» TEXTO FORNECIDO:
Y 24|JANEIRO|2003
discos|roteiro
Quando Gabriel se tornou o anjo negro
PETER GABRIEL
Peter Gabriel 1
8|10
Peter Gabriel 2
7|10
Peter Gabriel 3
8|10
Virgin,
distri. EMI-VC
Os últimos anos da década de 70 foram
cinzentos. Peter Gabriel abandonara os Genesis e o seu teatro sinfónico para,
também ele, vestir a gabardina e fungar a depressão. Mas o primeiros disco que
gravou a solo, em 1977, sem outro título além de “Peter Gabriel” (o mesmo
aconteceria aos três seguintes), identificado como “Car”, permanece ainda sob o
domínio da fábula, ainda que a máscara começasse já a desbotar sob os efeitos
da água da chuva. O álbum, ainda não totalmente liberto dos lampejos
“progressivos” dos Genesis, conta algumas das melhores histórias do arcanjo,
como “Solsbury Hill”, “Humdrum” ou o aviso prévio do fim dos tempos que é “Here
Comes the Flood” (vale a pena ler a letra e tomar as precauções devidas…).
O segundo capítulo (1978), identificável
como “Scratch”, início de um processo de transfiguração que se refletiria na
sucessão de capas até ao volume quatro (o grafismo desta mostra Gabriel a
rasgar a imagem pelo lado de dentro), escurece nos ciclos de mania que são
qualquer coisa de inevitável sempre que está presente alguém como Robert Fripp.
Fripp incluiria mesmo no alinhamento uma versão alternativa de um tema da sua
autoria, “Exposure”, que serviria de título ao seu primeiro álbum a solo.
“Mother of Violence” e “Animal magic” reforçam a ideia de que, provavelmente
sob a influência do guitarrista dos King Crimson, Gabriel abandonara o
imaginário dos Genesis para dar vida às suas visões mais obscuras e obsessivas.

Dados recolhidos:

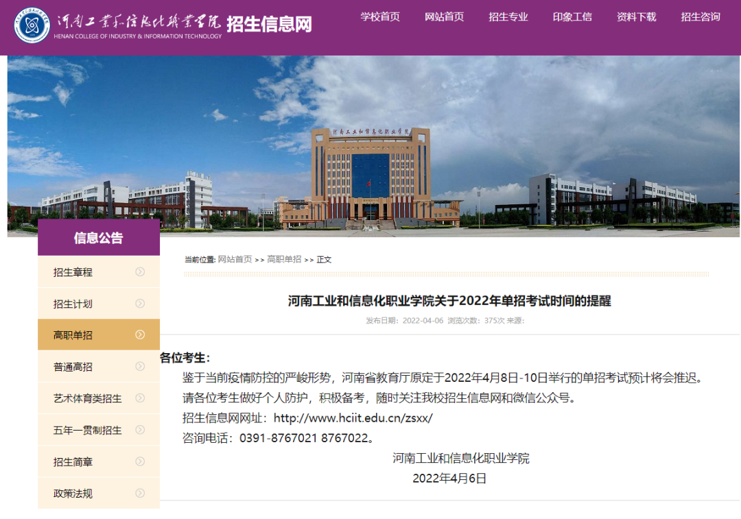This screenshot has width=741, height=519.
Task: Click arrow icon beside 政策法规
Action: [x=140, y=493]
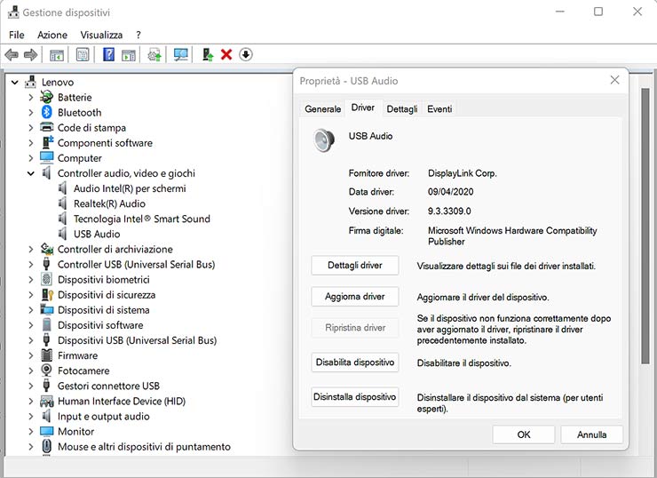Image resolution: width=657 pixels, height=478 pixels.
Task: Select Realtek(R) Audio in the tree
Action: [x=109, y=203]
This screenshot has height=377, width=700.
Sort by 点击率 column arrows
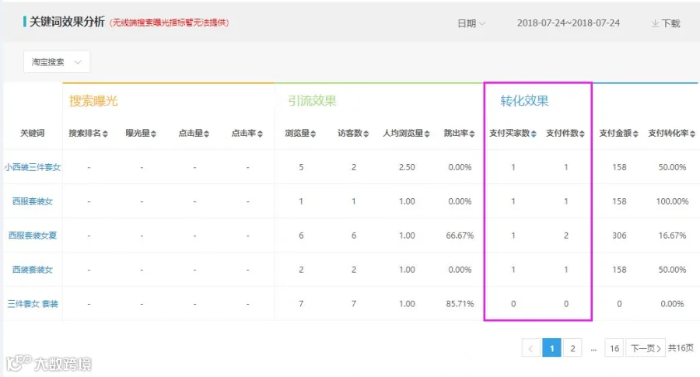click(260, 134)
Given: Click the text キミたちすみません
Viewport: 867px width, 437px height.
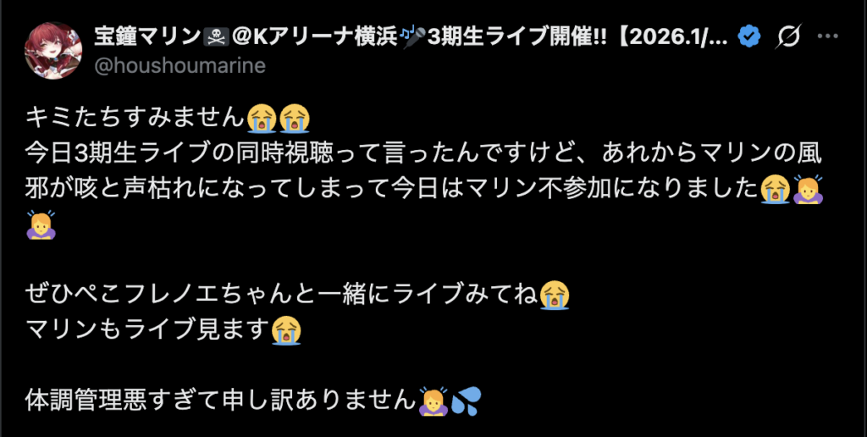Looking at the screenshot, I should [x=135, y=119].
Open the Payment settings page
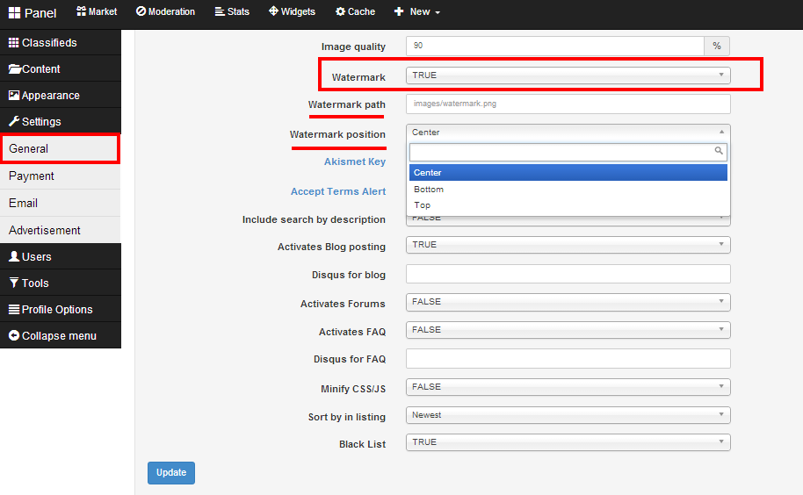Screen dimensions: 803x495 point(32,176)
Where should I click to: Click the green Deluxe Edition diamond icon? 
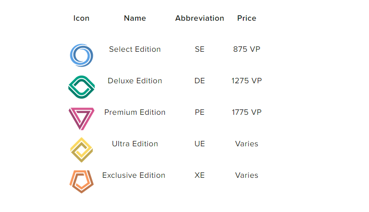pyautogui.click(x=82, y=87)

» ENUNCIADO 1:
Reproduza o trecho da crítica aos discos de Peter Gabriel que vai de "O segundo capítulo" até "álbum a solo.".
» ENUNCIADO 2:
Prossiga a crítica aos discos de Peter Gabriel a partir do ponto em que termina.
Os itens são material à parte, independente da crítica aos discos de Peter Gabriel.

» RESPOSTA 1:
O segundo capítulo (1978), identificável
como “Scratch”, início de um processo de transfiguração que se refletiria na
sucessão de capas até ao volume quatro (o grafismo desta mostra Gabriel a
rasgar a imagem pelo lado de dentro), escurece nos ciclos de mania que são
qualquer coisa de inevitável sempre que está presente alguém como Robert Fripp.
Fripp incluiria mesmo no alinhamento uma versão alternativa de um tema da sua
autoria, “Exposure”, que serviria de título ao seu primeiro álbum a solo.

» RESPOSTA 2:
No terceiro volume (1979), anotado como
“Melt” (na capa o rosto do músico derrete, corroído pelo ácido), apesar do som
soar hoje algo datado, a presença do Fairlight (primeiro sampler
comercializado) e os tambores tribais, sem pratos, de Phil Colins, ajudam a
construir uma fusão bizarra de industrialismo, surrealismo e cânticos de
guerra. Prevalece o clima de crime e paranóia, em faixas como “No self-control”,
“I don’t remember” e um muito genesiano “Family snapshot”. “Games without
frontiers”, paródia aos “Jogos sem fronteiras” e metáfora sobre a alienação da
Europa, funcionou bem como “single” enquanto o hino “Biko”, inspirado no
assassinato do ativista sul-africano Stephen Biko, confere ao álbum uma nota
politizada. Estava aberta a porta ao papão. Mas seria a “world” music a
aproveitar a deixa no álbum seguinte. As novas reedições, remasterizadas, são
em cartão, embora não respeitem na íntegra o formato das embalagens originais.